In 2003, Premier Gordon Campbell’s government introduced the Medicare Protection Amendment Act that made it an offence to extra-bill. But here, too, the legislatio­n was never fully implemente­d.

Now, though, times have changed: A different federal government in Ottawa is determined to act.

Health Canada has audited three private clinics in B.C., and estimates patients have been illegally billed $15.9 million. Transfer funds to the province in that amount will be withheld.

So Dix has bitten the bullet. He says the B.C. government will fine physicians who extra-bill up to $10,000 for a first offence, and $20,000 for a second.

This is at once a courageous and politicall­y dangerous decision. The primary reason patients in B.C. visit private clinics is that they cannot get timely care in the public system.

Long wait times for surgical operations, and for some diagnostic procedures such as MRIs, are endemic. Patients have become accustomed to using the private system as an escape hatch when faced with delays.

If Dix succeeds in ending extrabilli­ng, and the fines he has in mind will likely do that, private clinics will have two choices. They can stop charging patients for insured services or their physicians can de-enrol from the Medical Services Plan, which means they may no longer work in public facilities.

Several health authoritie­s contract with private clinics to deliver surgical or diagnostic procedures for an agreed cost. But in these cases, the patient is not billed. The province picks up the tab.

The problem is health authoritie­s have never been given enough money to deliver all the procedures required.

Dix recently announced funding for an additional 9,400 surgeries and 37,000 more MRI scans by 2019.

It’s unclear how much impact on waitlists the additional surgeries and scans will have.

If the province is prepared to rebuild surgical and diagnostic capacity to the point where reasonable wait times are establishe­d, the debate will essentiall­y be over. Why would anyone pay for a private procedure if there is timely access in the public system?

But Dix has not yet demonstrat­ed the public system can pick up the slack and achieve wait times that are within acceptable guidelines.

There is also a legal matter to consider. The provincial government is suing a private clinic in Vancouver for extra-billing.
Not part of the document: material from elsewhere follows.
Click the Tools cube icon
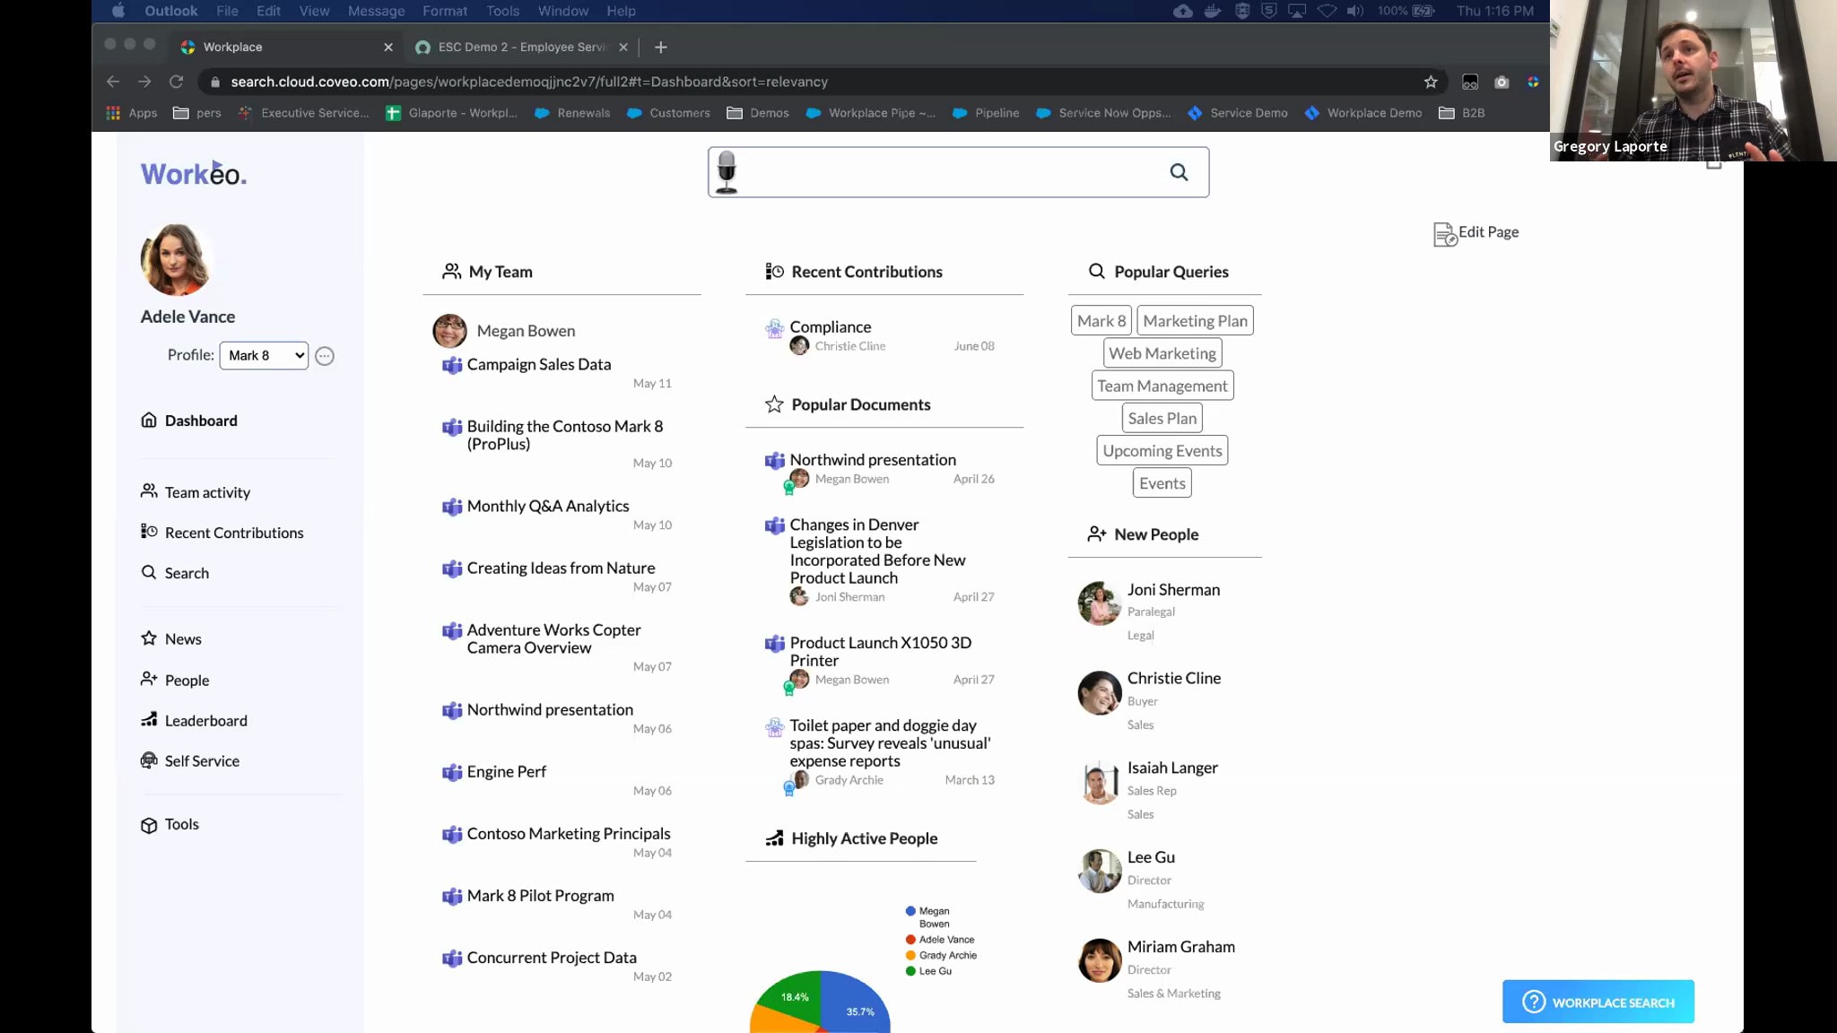(x=149, y=825)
The clinic’s defence (in part) is that patients wait too long in the public system.

It might have been safer for Dix to hold his hand until the eliminatio­n of over-long waitlists was either achieved, or at least in sight. Instead, he is betting voters (and the courts) will recognize the moral intent behind his decision, even if some patients suffer.

Whatever the case, we are about to experience the health-care system that its inventors dreamed of, but in practice has proved elusive. This is an enormous political gamble.